Rotate an image around an axis. If you rotate at something not divisible by 90o then you’ll need to deal with the “excess” image. Crop to a square and resize assuming the subject remains in the crop is reasonable. Visual inspection is useful.

Skew

Similar considerations, understand what the output will visually look like, check that, and the new frame should still contain your subject.

Noise

Depending on the use case this will likely not help. I haven’t a situation where it has helped. Certainly use random noise if this is going to be tried.

Subtle Distortion

Other miscellaneous distortions can be used. Now is a good time to call up your Adobe Photoshop friend to bounce some ideas off of.

Batch Norm

Although generally used as an optimization algorithm, this can contribute slightly to reduce overfitting. Even though the contribution is slight, because it has other benefits and is so easy to implement it is likely worth implementing.

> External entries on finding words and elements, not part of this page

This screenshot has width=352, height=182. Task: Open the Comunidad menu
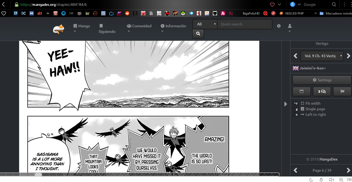pyautogui.click(x=139, y=26)
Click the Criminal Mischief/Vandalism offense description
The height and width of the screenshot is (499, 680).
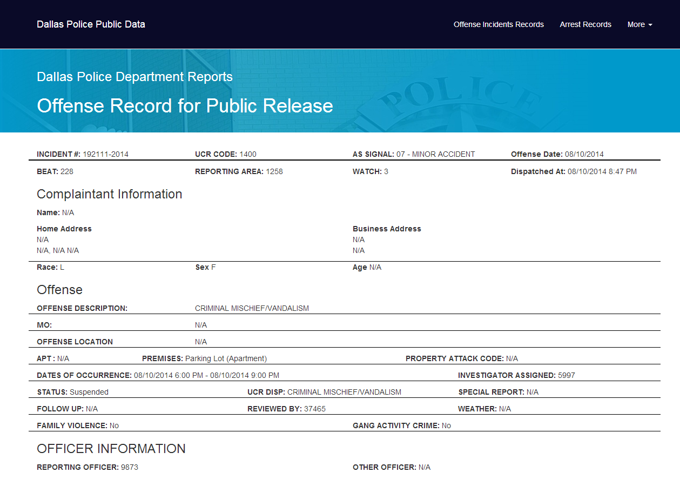pyautogui.click(x=252, y=308)
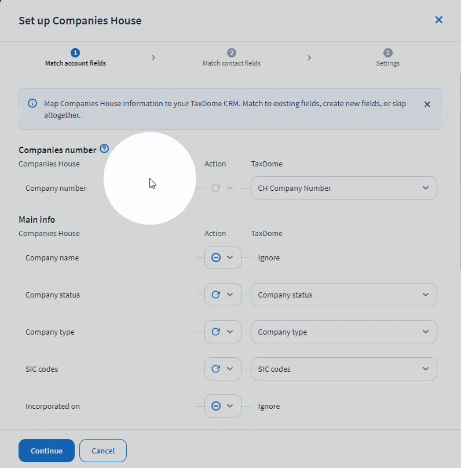Screen dimensions: 461x468
Task: Expand the Company type TaxDome field dropdown
Action: [343, 332]
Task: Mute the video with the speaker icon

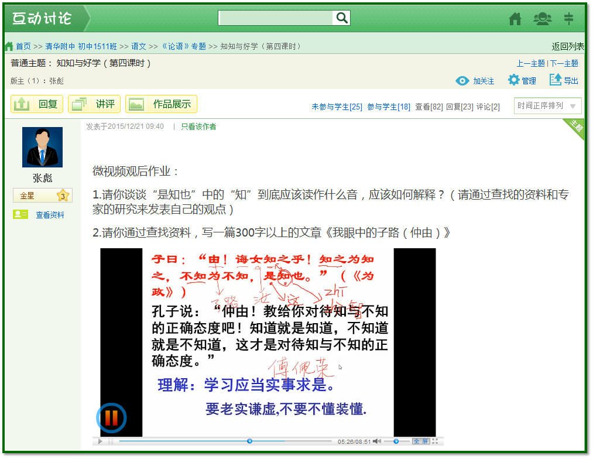Action: [377, 441]
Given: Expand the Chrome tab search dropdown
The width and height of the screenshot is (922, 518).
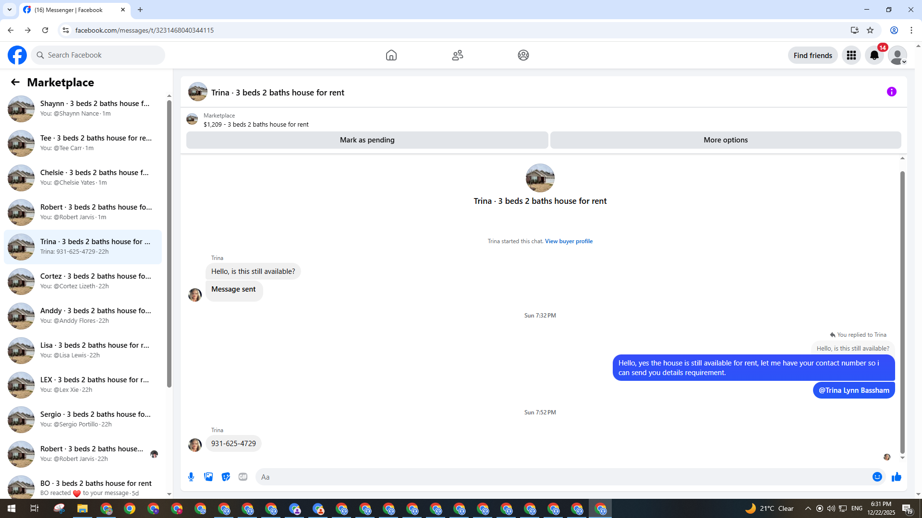Looking at the screenshot, I should click(10, 10).
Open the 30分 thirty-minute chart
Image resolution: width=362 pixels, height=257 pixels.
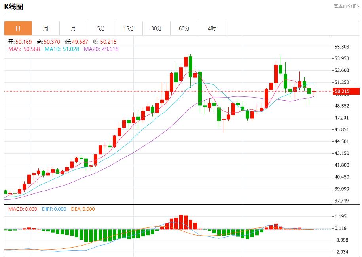click(157, 28)
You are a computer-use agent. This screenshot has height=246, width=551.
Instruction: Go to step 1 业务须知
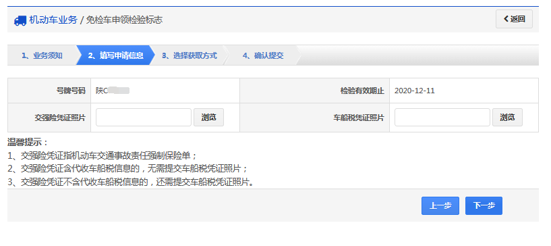(42, 55)
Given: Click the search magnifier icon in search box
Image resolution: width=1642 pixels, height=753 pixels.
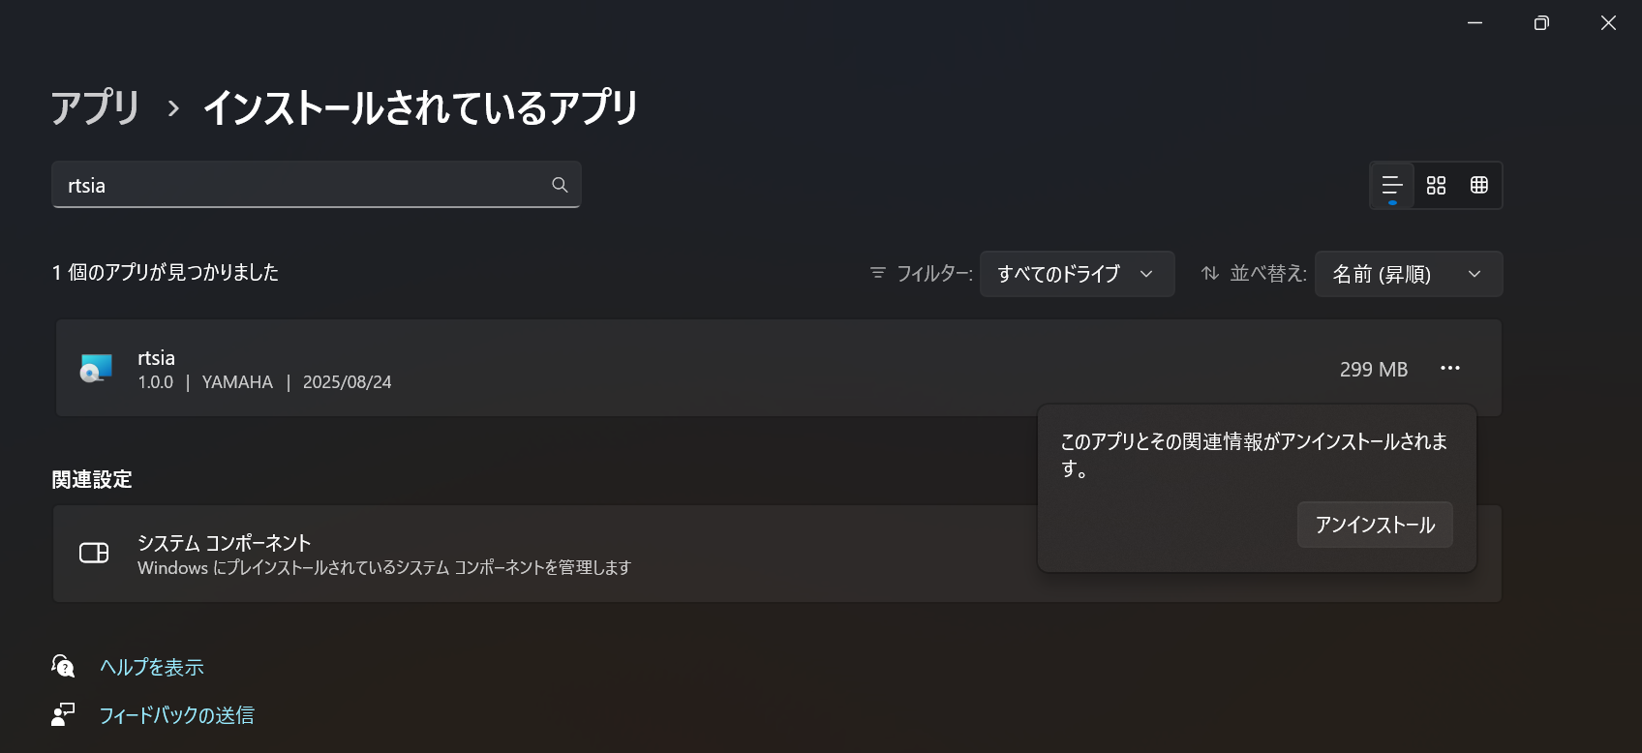Looking at the screenshot, I should click(560, 184).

Each mini-batch would be scaled by the mean via \( \beta \) and variance via \( \gamma \) on just that mini-batch which means it will add some noise into the activations of the hidden layer.

Do not combine with inverse dropout.

Combination

Adding L2 regularization to inverse drop out is a viable often used strategy especially when the input features are image-related data.

Early Stopping

Stopping the training when the training error \( J \) begins to diverge from the dev set error is a viable, albeit surprising, method for reducing overfitting. This is interesting from a psychological standpoint, but I won’t go into that here.

Reduce Input Features

Manually remove input features by keeping which features to keep. Can use a model selection algorithm for this.